[Work to be completed] Output the records that follow, with every character intact.

══════════════════════════════

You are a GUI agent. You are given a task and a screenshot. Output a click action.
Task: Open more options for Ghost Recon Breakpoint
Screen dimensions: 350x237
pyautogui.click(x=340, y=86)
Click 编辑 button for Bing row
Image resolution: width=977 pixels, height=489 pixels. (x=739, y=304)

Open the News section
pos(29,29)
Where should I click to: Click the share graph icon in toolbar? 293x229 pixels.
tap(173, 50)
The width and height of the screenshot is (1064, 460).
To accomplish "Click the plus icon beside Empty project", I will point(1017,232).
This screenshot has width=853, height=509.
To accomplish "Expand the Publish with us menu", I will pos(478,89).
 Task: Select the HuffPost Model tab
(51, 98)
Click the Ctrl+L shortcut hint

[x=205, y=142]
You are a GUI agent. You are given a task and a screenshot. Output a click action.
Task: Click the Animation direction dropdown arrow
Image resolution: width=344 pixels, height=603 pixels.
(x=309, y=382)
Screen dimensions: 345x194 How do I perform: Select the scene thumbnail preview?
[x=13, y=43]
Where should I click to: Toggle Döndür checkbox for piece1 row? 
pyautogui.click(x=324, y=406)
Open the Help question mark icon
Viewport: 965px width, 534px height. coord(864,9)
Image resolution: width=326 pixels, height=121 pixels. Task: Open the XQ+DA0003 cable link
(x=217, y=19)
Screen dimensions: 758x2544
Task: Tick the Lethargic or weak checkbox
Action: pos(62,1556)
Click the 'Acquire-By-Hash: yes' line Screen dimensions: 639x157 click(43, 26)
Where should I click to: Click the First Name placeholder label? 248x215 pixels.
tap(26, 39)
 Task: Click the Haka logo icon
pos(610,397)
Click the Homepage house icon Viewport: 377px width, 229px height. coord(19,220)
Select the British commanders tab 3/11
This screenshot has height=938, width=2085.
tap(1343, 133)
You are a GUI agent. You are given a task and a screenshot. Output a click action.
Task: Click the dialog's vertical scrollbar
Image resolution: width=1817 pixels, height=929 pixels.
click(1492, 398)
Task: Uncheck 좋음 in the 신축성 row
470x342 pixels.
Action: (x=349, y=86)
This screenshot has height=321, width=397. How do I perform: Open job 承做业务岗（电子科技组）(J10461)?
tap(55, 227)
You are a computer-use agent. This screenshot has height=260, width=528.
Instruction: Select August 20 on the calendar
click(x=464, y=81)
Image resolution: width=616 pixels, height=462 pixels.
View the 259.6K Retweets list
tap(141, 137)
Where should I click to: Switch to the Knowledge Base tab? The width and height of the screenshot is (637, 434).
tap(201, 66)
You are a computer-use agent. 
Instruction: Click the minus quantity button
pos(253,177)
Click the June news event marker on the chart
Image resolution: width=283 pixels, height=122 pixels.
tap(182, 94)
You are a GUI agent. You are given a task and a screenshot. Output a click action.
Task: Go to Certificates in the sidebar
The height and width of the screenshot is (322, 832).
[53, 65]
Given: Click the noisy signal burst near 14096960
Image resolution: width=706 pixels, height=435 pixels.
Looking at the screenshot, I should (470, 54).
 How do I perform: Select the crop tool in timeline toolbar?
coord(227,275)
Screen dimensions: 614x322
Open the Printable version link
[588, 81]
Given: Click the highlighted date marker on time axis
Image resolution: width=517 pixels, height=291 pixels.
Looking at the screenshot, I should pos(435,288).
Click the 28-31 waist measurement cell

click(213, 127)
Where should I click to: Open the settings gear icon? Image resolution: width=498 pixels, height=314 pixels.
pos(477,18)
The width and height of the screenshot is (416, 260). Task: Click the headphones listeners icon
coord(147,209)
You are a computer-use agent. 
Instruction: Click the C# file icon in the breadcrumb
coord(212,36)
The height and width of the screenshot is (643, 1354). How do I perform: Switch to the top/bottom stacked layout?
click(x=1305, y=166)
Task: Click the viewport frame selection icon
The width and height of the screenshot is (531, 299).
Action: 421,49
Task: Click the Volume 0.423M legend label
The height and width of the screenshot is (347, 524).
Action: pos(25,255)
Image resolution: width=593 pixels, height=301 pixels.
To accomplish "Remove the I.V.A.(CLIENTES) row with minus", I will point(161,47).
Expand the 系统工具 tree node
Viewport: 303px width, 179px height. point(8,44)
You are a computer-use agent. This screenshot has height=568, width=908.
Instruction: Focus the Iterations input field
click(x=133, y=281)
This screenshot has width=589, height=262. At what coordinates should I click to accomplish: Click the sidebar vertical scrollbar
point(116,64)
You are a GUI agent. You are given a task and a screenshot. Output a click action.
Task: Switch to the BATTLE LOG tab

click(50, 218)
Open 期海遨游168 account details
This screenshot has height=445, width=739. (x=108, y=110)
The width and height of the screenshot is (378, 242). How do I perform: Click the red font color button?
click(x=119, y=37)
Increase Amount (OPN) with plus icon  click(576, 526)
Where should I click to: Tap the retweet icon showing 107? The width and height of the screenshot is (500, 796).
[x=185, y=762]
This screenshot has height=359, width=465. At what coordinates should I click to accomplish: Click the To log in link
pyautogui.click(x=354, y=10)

══════════════════════════════

[Exercise output]
You are a GUI agent. You are given a task and a screenshot. Output a click action.
Task: Open more options for Ghost Recon Breakpoint
Screen dimensions: 350x237
pyautogui.click(x=340, y=86)
Click 编辑 button for Bing row
Image resolution: width=977 pixels, height=489 pixels. (x=739, y=304)

Open the News section
pos(29,29)
Where should I click to: Click the share graph icon in toolbar? 293x229 pixels.
tap(173, 50)
The width and height of the screenshot is (1064, 460).
To accomplish "Click the plus icon beside Empty project", I will point(1017,232).
This screenshot has width=853, height=509.
To accomplish "Expand the Publish with us menu", I will pos(478,89).
 Task: Select the HuffPost Model tab
(51, 98)
Click the Ctrl+L shortcut hint

[x=205, y=142]
You are a GUI agent. You are given a task and a screenshot. Output a click action.
Task: Click the Animation direction dropdown arrow
Image resolution: width=344 pixels, height=603 pixels.
(x=309, y=382)
Screen dimensions: 345x194 How do I perform: Select the scene thumbnail preview?
[x=13, y=43]
Where should I click to: Toggle Döndür checkbox for piece1 row? 
pyautogui.click(x=324, y=406)
Open the Help question mark icon
Viewport: 965px width, 534px height. coord(864,9)
Image resolution: width=326 pixels, height=121 pixels. Task: Open the XQ+DA0003 cable link
(x=217, y=19)
Screen dimensions: 758x2544
Task: Tick the Lethargic or weak checkbox
Action: pos(62,1556)
Click the 'Acquire-By-Hash: yes' line Screen dimensions: 639x157 click(43, 26)
Where should I click to: Click the First Name placeholder label? 248x215 pixels.
tap(26, 39)
 Task: Click the Haka logo icon
pos(610,397)
Click the Homepage house icon Viewport: 377px width, 229px height. coord(19,220)
Select the British commanders tab 3/11
This screenshot has height=938, width=2085.
tap(1343, 133)
You are a GUI agent. You are given a task and a screenshot. Output a click action.
Task: Click the dialog's vertical scrollbar
Image resolution: width=1817 pixels, height=929 pixels.
click(1492, 398)
Task: Uncheck 좋음 in the 신축성 row
470x342 pixels.
Action: (x=349, y=86)
This screenshot has height=321, width=397. How do I perform: Open job 承做业务岗（电子科技组）(J10461)?
tap(55, 227)
You are a computer-use agent. This screenshot has height=260, width=528.
Instruction: Select August 20 on the calendar
click(x=464, y=81)
Image resolution: width=616 pixels, height=462 pixels.
View the 259.6K Retweets list
tap(141, 137)
Where should I click to: Switch to the Knowledge Base tab? The width and height of the screenshot is (637, 434).
tap(201, 66)
You are a computer-use agent. 
Instruction: Click the minus quantity button
pos(253,177)
Click the June news event marker on the chart
Image resolution: width=283 pixels, height=122 pixels.
tap(182, 94)
You are a GUI agent. You are given a task and a screenshot. Output a click action.
Task: Go to Certificates in the sidebar
The height and width of the screenshot is (322, 832).
[53, 65]
Given: Click the noisy signal burst near 14096960
Image resolution: width=706 pixels, height=435 pixels.
Looking at the screenshot, I should (470, 54).
 How do I perform: Select the crop tool in timeline toolbar?
coord(227,275)
Screen dimensions: 614x322
Open the Printable version link
[588, 81]
Given: Click the highlighted date marker on time axis
Image resolution: width=517 pixels, height=291 pixels.
Looking at the screenshot, I should pos(435,288).
Click the 28-31 waist measurement cell

click(213, 127)
Where should I click to: Open the settings gear icon? Image resolution: width=498 pixels, height=314 pixels.
pos(477,18)
The width and height of the screenshot is (416, 260). Task: Click the headphones listeners icon
coord(147,209)
You are a computer-use agent. 
Instruction: Click the C# file icon in the breadcrumb
coord(212,36)
The height and width of the screenshot is (643, 1354). How do I perform: Switch to the top/bottom stacked layout?
click(x=1305, y=166)
Task: Click the viewport frame selection icon
The width and height of the screenshot is (531, 299).
Action: 421,49
Task: Click the Volume 0.423M legend label
The height and width of the screenshot is (347, 524).
Action: pos(25,255)
Image resolution: width=593 pixels, height=301 pixels.
To accomplish "Remove the I.V.A.(CLIENTES) row with minus", I will point(161,47).
Expand the 系统工具 tree node
Viewport: 303px width, 179px height. point(8,44)
You are a computer-use agent. This screenshot has height=568, width=908.
Instruction: Focus the Iterations input field
click(x=133, y=281)
This screenshot has width=589, height=262. At what coordinates should I click to accomplish: Click the sidebar vertical scrollbar
point(116,64)
You are a GUI agent. You are given a task and a screenshot. Output a click action.
Task: Switch to the BATTLE LOG tab

click(50, 218)
Open 期海遨游168 account details
This screenshot has height=445, width=739. (x=108, y=110)
The width and height of the screenshot is (378, 242). How do I perform: Click the red font color button?
click(x=119, y=37)
Increase Amount (OPN) with plus icon  click(576, 526)
Where should I click to: Tap the retweet icon showing 107? The width and height of the screenshot is (500, 796).
[x=185, y=762]
This screenshot has height=359, width=465. At what coordinates should I click to accomplish: Click the To log in link
pyautogui.click(x=354, y=10)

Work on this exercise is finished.